Born in Adrian, Georgia, Curry moved to New York at the age of 20 to begin work as a cook and housekeeper. Shortly after her relocation, Curry developed paranoid delusions about the National Association for the Advancement of Colored People, Martin Luther King, Jr., and other civil rights leaders. After stabbing King, Curry was arrested at the scene and found carrying a loaded gun. When questioned by police at New York’s 28th Precinct, she accused civil rights leaders of “boycotting” and “torturing” her as well as causing her to lose jobs and forcing her to change her religion (Curry, 21 September 1958). Curry also suggested that dangerous connections were being forged between the civil rights movement and the Communist Party. After authorities informed her that she was being charged with felonious assault and possession of firearms, she reportedly replied: “I’m charging him [King] as well as he’s charging me … I’m charging him with being mixed up with the Communists” (“Dr. King’s Knifer”).

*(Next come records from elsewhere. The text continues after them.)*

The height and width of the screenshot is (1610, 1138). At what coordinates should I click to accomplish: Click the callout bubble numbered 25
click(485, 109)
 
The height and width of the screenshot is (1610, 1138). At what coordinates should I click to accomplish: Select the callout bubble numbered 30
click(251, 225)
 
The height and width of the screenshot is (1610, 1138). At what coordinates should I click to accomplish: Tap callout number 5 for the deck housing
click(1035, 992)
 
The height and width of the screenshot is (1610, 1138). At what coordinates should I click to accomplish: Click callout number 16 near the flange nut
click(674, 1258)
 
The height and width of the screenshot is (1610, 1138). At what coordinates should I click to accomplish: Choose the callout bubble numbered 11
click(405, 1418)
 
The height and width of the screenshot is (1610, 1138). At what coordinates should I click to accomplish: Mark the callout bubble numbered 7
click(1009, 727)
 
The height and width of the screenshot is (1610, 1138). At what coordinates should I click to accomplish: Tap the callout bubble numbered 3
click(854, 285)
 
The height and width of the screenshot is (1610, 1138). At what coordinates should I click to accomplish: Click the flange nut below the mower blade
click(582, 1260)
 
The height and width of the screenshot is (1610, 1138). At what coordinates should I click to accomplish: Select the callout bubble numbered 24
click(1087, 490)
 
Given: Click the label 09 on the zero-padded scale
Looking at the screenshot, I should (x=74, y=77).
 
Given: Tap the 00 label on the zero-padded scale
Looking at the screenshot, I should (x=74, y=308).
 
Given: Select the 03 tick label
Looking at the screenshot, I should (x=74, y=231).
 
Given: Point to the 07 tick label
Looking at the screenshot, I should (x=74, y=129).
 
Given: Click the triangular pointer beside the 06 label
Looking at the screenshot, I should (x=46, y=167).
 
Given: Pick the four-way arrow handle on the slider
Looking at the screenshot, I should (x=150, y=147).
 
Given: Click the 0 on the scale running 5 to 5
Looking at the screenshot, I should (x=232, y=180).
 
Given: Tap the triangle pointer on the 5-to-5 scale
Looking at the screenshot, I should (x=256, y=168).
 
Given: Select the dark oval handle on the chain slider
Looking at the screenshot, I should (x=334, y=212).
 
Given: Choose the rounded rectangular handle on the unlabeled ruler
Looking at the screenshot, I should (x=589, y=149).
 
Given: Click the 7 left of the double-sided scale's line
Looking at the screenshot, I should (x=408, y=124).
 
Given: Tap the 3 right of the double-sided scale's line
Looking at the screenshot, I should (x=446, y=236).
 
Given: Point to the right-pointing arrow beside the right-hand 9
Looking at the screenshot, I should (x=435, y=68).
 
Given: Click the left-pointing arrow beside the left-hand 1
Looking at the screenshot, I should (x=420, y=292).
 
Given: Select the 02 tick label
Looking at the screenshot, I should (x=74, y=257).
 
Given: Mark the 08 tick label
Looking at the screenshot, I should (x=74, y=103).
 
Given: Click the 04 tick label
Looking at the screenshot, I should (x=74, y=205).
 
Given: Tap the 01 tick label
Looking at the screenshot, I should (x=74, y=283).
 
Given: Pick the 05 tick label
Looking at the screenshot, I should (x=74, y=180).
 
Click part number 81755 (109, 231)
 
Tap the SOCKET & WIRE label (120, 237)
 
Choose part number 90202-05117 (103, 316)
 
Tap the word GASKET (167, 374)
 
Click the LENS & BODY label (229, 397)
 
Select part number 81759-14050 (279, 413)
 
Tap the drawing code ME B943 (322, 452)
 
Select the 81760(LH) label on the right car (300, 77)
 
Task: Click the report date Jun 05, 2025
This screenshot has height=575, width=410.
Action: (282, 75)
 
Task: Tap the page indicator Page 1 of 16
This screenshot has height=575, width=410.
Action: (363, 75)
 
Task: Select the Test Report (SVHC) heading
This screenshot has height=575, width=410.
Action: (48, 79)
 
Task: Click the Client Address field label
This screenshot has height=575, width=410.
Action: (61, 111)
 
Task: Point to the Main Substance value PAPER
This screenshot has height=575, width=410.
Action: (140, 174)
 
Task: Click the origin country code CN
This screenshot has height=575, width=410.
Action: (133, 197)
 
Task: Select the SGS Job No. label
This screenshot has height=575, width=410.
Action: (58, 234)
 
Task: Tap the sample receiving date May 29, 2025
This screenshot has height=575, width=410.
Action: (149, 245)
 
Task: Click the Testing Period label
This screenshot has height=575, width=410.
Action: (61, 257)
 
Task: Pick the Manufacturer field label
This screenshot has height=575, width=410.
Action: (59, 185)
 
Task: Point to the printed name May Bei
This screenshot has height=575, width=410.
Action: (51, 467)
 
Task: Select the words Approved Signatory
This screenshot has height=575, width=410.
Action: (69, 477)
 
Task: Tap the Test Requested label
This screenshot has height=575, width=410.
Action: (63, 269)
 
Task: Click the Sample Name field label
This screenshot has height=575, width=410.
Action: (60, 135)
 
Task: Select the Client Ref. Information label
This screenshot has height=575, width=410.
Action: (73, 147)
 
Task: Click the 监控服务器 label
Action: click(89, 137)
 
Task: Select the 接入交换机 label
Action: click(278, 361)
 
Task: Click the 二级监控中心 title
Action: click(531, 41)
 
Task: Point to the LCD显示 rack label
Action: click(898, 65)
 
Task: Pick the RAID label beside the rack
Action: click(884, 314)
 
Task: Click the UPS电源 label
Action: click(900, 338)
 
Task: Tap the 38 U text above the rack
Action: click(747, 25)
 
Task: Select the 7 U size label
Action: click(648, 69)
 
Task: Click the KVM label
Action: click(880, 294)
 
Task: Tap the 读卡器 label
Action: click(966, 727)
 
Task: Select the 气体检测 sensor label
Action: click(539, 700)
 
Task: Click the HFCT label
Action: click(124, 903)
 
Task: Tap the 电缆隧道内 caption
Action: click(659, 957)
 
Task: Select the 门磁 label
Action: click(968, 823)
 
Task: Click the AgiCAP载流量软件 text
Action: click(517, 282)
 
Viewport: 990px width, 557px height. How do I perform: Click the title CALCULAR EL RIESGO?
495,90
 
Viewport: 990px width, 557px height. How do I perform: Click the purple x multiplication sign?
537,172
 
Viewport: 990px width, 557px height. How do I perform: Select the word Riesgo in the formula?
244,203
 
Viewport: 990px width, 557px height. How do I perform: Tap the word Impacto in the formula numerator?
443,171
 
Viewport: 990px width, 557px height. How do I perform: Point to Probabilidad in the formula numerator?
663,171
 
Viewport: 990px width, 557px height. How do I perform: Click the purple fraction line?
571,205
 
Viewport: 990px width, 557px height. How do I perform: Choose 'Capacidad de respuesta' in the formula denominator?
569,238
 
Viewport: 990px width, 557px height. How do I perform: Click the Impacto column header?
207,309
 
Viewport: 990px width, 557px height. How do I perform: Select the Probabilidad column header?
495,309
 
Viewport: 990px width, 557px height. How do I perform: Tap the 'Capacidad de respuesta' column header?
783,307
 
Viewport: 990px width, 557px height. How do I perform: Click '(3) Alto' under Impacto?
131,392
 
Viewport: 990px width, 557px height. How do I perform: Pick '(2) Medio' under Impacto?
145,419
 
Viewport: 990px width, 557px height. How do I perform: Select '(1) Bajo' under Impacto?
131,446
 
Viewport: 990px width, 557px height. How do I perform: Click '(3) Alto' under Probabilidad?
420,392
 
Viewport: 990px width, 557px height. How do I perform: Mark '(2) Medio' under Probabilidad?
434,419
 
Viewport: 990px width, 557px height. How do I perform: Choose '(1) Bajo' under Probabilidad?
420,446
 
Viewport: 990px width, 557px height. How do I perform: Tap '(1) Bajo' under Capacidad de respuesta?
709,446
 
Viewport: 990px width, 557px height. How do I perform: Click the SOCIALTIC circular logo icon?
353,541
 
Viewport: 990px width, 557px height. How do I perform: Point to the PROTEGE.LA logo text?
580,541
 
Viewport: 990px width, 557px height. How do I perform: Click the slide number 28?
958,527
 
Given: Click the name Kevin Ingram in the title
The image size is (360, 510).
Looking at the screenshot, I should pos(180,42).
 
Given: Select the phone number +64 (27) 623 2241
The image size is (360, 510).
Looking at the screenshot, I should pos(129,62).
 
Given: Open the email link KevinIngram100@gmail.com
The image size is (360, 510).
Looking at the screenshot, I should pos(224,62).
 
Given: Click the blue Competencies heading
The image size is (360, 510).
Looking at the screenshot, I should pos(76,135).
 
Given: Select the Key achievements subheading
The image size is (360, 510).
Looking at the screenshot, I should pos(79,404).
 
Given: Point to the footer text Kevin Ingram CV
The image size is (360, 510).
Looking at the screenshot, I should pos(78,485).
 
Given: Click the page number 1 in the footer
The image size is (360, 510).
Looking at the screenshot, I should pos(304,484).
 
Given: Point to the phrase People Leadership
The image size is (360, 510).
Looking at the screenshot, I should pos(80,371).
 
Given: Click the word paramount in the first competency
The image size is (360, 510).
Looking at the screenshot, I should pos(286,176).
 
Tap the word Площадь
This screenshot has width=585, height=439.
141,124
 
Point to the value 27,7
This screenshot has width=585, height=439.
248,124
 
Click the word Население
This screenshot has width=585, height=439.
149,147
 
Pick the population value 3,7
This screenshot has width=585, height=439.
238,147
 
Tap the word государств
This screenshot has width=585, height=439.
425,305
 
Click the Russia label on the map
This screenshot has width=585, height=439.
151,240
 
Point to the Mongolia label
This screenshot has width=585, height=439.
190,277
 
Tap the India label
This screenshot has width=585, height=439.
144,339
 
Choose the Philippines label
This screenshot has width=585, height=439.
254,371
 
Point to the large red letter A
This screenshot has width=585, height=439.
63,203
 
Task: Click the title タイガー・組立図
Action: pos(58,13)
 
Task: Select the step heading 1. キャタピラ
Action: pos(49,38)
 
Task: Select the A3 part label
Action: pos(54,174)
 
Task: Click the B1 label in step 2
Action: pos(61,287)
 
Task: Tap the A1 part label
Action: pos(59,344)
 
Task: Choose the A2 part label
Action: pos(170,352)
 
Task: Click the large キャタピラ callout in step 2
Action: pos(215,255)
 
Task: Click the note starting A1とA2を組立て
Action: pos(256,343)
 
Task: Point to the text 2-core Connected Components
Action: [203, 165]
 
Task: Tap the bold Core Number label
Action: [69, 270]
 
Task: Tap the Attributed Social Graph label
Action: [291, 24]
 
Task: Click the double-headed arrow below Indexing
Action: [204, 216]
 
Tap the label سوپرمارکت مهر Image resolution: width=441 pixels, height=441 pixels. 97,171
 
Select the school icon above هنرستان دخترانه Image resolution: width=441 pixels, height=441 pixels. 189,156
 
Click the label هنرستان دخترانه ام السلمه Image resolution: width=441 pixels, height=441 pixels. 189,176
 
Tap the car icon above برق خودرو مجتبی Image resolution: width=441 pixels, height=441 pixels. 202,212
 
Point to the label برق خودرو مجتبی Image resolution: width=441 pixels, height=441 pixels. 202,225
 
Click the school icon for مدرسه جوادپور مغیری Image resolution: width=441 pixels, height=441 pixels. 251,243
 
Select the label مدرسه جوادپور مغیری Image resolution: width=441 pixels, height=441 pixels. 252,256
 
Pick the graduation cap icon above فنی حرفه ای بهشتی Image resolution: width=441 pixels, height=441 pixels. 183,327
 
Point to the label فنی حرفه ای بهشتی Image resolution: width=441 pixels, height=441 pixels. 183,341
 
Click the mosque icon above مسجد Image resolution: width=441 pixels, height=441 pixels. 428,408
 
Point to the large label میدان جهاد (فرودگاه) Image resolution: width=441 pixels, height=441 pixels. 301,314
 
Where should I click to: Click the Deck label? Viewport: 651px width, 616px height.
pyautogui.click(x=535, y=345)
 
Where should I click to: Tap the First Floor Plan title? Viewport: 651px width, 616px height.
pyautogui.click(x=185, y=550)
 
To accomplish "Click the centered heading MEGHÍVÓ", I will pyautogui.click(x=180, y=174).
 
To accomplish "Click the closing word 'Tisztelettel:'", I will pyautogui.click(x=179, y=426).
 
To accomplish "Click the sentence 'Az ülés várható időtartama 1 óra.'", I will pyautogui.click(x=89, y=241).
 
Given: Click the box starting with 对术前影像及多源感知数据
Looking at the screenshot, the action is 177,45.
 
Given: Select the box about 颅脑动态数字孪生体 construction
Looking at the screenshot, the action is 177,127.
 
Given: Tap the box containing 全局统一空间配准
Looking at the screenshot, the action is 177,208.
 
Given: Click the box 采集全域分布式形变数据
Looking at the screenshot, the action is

When King received word of his attacker’s mental state, he expressed his sympathy and issued the following statement upon returning home to Montgomery, Alabama:

“I am deeply sorry that a deranged woman should have injured herself in seeking to injure me. I can say, in all sincerity, that I bear no bitterness toward her and I have felt no resentment from the sad moment that the experience occurred. I know that we want her to receive the necessary treatment so that she may become a constructive citizen in an integrated society where a disorganized personality need not become a menace to any man” (Papers 4:513).

Following the stabbing, Curry was placed in Bellevue Hospital for observation and was found not competent to stand trial. On 20 October 1958, she was diagnosed as a paranoid schizophrenic and committed to Matteawan State Hospital for the Criminally Insane.

Footnotes

Curry, Statement to Howard Jones, 21 September 1958, NYDAR-NNRA.

Dexter Avenue Baptist Church to King, 21 September 1958, in Papers 4:498–499.

“Dr. King’s Knifer Sent to Bellevue,” New York Times, 22 September 1958.

King, Statement Upon Return to Montgomery, 24 October 1958, in Papers 4:513–514.

Pearson, When Harlem Nearly Killed King, 2002.